Data showed that 67% of CSWs have wanted to leave their profession for the last 1-3 years, 19% for the last 4-5 years, 8% for more than 5 years, and 6% for less than 1 year.

The study found that 68% of CSWs in the State are involved in domestic prostitution, underscoring the need for tailored interventions. Various social, familial, and economic factors influence CSWs’ decisions to stay in the profession.

About 36.67% face family and economic challenges hindering their exit. Additionally, 28% fear inadequate government support post-exit, 16% lack alternative income sources, and 14.67% lack the requisite job skills.

Understanding parenthood dynamics among CSWs is crucial for developing targeted interventions promoting parental and child well-being.

Around 86% of sex workers have children, where 42% of these are aged 10-15 and 9% below nine. While only 55% attend school, others lack formal education.

High dropout rates stem from mothers’ night work exhaustion, hampering support for children’s education. First-generation learners struggle academically due to lack of supervision.

G Jagdish Kumar, Social Development Consultant leading the study, highlighted a significant gap in awareness among CSWs about government rehabilitation schemes, with only 22% aware of such programmes. Willing to come out of flesh trade, CSWs have been seeking diverse rehabilitation measures. While 26.1% of CSWs are urging for livelihood support, 15.16% want stigma reduction and 14.37% seek financial aid.

Other desired measures include skill training and social security. The study also highlighted the profound impact of marital discord and family instability on women’s entry and continuation in the profession.

Gode Prasad, a Social Development Consultant who participated in the study, noted that 82% of survivors rely on rental housing, emphasising the urgent need for stable housing solutions and addressing broader socioeconomic factors contributing to housing insecurity.

◆ ◆ ◆ ◆

§ **EXERCISE DESCRIPTION**
Reproduce the passage on sex workers and the study's findings word for word, starting at "Data showed that" and ending at "than 1 year.".

◆ ◆ ◆ ◆

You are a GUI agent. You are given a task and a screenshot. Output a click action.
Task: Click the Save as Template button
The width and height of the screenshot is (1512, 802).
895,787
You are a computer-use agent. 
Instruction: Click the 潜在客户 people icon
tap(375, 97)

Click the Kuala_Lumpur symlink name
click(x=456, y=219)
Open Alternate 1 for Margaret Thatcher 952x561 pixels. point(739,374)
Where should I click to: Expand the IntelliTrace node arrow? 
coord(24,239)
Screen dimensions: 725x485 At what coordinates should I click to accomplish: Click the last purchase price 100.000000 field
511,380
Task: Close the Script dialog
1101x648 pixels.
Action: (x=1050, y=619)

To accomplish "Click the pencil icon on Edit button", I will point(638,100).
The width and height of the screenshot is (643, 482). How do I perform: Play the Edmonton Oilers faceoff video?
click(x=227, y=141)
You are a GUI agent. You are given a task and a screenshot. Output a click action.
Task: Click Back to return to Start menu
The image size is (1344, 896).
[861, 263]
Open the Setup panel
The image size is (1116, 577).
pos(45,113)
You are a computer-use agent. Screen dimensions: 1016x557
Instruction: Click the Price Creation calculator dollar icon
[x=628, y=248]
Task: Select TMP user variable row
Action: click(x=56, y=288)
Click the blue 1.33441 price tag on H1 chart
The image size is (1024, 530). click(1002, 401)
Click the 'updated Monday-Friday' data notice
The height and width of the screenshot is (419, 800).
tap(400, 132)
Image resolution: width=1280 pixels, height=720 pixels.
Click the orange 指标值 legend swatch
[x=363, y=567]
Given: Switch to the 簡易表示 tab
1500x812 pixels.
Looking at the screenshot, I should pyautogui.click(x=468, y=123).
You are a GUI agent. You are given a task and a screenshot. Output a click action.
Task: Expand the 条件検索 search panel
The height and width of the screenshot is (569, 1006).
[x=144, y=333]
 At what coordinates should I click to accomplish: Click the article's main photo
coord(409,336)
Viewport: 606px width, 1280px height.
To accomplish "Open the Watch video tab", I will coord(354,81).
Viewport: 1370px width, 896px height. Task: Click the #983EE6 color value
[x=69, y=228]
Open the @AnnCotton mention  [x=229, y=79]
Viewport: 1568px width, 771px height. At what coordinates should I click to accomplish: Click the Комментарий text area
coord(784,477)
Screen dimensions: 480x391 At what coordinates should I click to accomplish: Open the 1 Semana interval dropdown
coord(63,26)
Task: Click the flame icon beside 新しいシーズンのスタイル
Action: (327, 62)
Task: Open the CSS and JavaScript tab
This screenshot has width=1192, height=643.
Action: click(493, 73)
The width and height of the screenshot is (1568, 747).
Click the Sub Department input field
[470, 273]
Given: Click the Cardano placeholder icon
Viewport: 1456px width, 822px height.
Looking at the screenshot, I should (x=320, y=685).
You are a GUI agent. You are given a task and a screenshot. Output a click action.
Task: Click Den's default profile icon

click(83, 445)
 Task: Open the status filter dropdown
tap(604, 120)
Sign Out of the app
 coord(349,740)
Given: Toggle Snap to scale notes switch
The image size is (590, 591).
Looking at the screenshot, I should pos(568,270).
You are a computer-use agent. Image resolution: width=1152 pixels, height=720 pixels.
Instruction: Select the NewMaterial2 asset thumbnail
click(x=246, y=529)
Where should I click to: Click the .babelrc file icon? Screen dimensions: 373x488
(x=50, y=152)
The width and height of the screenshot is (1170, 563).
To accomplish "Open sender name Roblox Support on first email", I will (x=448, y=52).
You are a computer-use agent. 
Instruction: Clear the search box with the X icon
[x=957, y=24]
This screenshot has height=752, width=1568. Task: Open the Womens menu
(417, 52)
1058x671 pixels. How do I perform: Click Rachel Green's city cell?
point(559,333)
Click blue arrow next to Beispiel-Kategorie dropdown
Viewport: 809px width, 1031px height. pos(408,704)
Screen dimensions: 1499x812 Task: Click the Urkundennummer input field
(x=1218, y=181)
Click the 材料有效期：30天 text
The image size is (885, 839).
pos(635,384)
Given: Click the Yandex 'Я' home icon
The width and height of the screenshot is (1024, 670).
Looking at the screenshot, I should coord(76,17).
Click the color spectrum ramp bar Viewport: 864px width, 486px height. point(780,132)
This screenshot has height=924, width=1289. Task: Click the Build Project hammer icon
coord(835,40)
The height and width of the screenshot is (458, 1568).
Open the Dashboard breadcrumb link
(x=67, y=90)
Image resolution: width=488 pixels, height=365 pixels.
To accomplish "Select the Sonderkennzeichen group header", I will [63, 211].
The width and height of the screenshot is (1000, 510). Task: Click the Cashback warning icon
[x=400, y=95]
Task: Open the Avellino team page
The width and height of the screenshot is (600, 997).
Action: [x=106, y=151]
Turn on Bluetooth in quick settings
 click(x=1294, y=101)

◆ ◆ ◆ ◆

§ **OUTPUT OF THE EXERCISE**
Data showed that 67% of CSWs have wanted to leave their profession for the last 1-3 years, 19% for the last 4-5 years, 8% for more than 5 years, and 6% for less than 1 year.